While porting the H264 standard encoder x264 to RISC-V, we've identified several operations that are challenging to implement efficiently with existing RVV instructions. In some cases, implementations require too many instructions and or transfer to / from memory, potentially impacting encoder performance.

...

This is an open collaboration. All ideas and contributions are valuable as we work together to enhance RISC-V's video codec capabilities.


Contact Information

Yin Tong - yintong.ustc@bytedance.com
Jiayan Qian - qianjiayan.1@bytedance.com
Punit Agrawal - punit.agrawal@bytedance.com

...

Vector transpose
Absolute difference
Zero-extended vmv.x.s
Rounded Shift Right Narrow
Signed saturate and Narrow to Unsigned

1. Vector transpose instructions

...

Introduction

In x264, matrix transpose instructions are primarily used in two aspects: one is to achieve matrix transposition, and the other is to achieve permutation between vectors. Both uses are quite frequent.

...

Using RISC-V RVV, we have discovered two methods to perform matrix transposition(thanks camel-cdr for the assistance provided):

Using segmented load or store
Using vrgather
Using vnsrl

Here, we use the example of transposing a 4x8 (2x4x4) matrix (transposing the left 4x4 and the right 4x4 separately) to illustrate these two methods.

Segmented load or store

In this way, we can use the `vssseg4e16.v` instruction to store each row of the original matrix into memory by columns, and then read them back by rows.

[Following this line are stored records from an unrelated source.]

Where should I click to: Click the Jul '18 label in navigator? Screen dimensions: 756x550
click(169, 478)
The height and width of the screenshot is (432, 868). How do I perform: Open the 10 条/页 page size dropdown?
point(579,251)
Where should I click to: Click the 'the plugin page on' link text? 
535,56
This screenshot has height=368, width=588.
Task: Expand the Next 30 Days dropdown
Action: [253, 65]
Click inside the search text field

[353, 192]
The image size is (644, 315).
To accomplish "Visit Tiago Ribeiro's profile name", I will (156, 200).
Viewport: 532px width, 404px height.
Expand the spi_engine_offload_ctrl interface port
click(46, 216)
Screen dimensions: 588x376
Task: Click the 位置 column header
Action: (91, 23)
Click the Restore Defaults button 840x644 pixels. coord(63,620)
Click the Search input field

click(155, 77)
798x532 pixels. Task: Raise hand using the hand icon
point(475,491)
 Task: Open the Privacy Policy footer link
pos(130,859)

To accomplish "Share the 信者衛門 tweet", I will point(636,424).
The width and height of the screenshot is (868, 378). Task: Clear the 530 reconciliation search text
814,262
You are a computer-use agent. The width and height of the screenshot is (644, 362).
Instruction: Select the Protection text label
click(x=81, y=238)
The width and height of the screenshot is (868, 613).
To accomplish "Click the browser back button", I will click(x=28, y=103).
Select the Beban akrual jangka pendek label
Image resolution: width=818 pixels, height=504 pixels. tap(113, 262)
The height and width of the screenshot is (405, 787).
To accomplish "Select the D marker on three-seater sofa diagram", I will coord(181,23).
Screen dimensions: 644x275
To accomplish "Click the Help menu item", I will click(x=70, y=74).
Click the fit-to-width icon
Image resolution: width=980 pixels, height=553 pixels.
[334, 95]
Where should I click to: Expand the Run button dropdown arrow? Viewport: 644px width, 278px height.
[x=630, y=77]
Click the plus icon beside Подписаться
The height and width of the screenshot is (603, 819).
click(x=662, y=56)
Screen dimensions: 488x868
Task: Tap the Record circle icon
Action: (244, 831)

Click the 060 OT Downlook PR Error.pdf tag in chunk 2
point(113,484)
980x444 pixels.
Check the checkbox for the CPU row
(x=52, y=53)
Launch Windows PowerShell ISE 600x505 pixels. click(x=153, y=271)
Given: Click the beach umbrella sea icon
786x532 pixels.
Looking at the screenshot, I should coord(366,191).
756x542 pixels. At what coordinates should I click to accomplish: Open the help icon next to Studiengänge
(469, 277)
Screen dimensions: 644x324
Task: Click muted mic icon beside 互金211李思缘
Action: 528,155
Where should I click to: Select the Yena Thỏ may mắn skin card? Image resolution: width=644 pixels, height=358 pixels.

Since we are transposing a 4x8 matrix, we also need to use `vslide` to combine the contents of the two registers together.

Code Block

// Using extra loads and stores, and use vslide to combine them
.macro TRANSPOSE4x8_16 buf, bstride, v0, v1, v2, v3, t0, t1, t2, t3
    vssseg4e16.v \v0, (\buf), \bstride
    vsetivli zero, 4, e16, mf2, ta, ma
    vle16.v \v0, (\buf)
    add \buf, \buf, \bstride
    vle16.v \v1, (\buf)
    add \buf, \buf, \bstride
    vle16.v \v2, (\buf)
    add \buf, \buf, \bstride
    vle16.v \v3, (\buf)
    add \buf, \buf, \bstride
    vle16.v \t0, (\buf)
    add \buf, \buf, \bstride
    vle16.v \t1, (\buf)
    add \buf, \buf, \bstride
    vle16.v \t2, (\buf)
    add \buf, \buf, \bstride
    vle16.v \t3, (\buf)
    add \buf, \buf, \bstride
    vsetivli zero, 2, e64, m1, tu, ma
    vslideup.vi \v0, \t0, 1
    vslideup.vi \v1, \t1, 1
    vslideup.vi \v2, \t2, 1
    vslideup.vi \v3, \t3, 1
.endm

// under VLEN=128
function transpose4x8_16_one
    vsetivli zero, 8, e16, m1, ta, ma
    mv          t0, a0
    vl4re16.v   v0, (a0)
    li          t1, 8
    TRANSPOSE4x8_16 t0, t1, v0, v1, v2, v3, v8, v9, v10, v11
    vs4r.v   v0, (a0)
    ret
endfunc

...

For creating index by hand, the idea is to set the index for gathering vector N to (i&3)*vl+(i&~3u)+N, where i is the element index obtained by vid.v.

Code Block

// Using vrgather with index created by hand
.macro TRANSPOSE4x8_16_vrgather v0, v1, v2, v3, t0, t1, t2, t3, t4, t5, t6, t7, s0
    vsetivli    zero, 8, e16, m1, ta, ma
    vid.v       \t0
    li          \s0, 8
    vand.vi     \t1, \t0, 3
    vmul.vx     \t1, \t1, \s0
    vand.vi     \t0, \t0, -4

    vadd.vv     \t4, \t1, \t0
    vadd.vi     \t5, \t4, 1
    vadd.vi     \t6, \t4, 2
    vadd.vi     \t7, \t4, 3
    
    li          \s0, 32
    vsetvli    zero, \s0, e16, m4, ta, ma
    vrgatherei16.vv \t0, \v0, \t4
    vmv.v.v     \v0, \t0
.endm

// under VLEN=128
function transpose4x8_16_two
    vl4re16.v   v0, (a0)
    TRANSPOSE4x8_16_vrgather v0, v1, v2, v3, v8, v9, v10, v11, v12, v13, v14, v15, t0
    vs4r.v   v0, (a0)
    ret
endfunc

...

This is also one of the main reasons why we want to add instructions similar to `trn1` and `trn2` in RVV.

Vnsrl

Olaf pointed out a new method to achieve matrix transposition, using the vnsrl instruction in RVV along with vslide instructions to achieve the effect of zip1 and zip2 in AArch64. Olaf provided detailed information for this method, and we are very grateful for his work. Below is an approach that works with VLEN=128:

...

2. Absolute difference instructions

...

Introduction

x264 need widening absolute difference accumulate operations which is 5%～6% in both x264 running time and specCPU 525.x264_r.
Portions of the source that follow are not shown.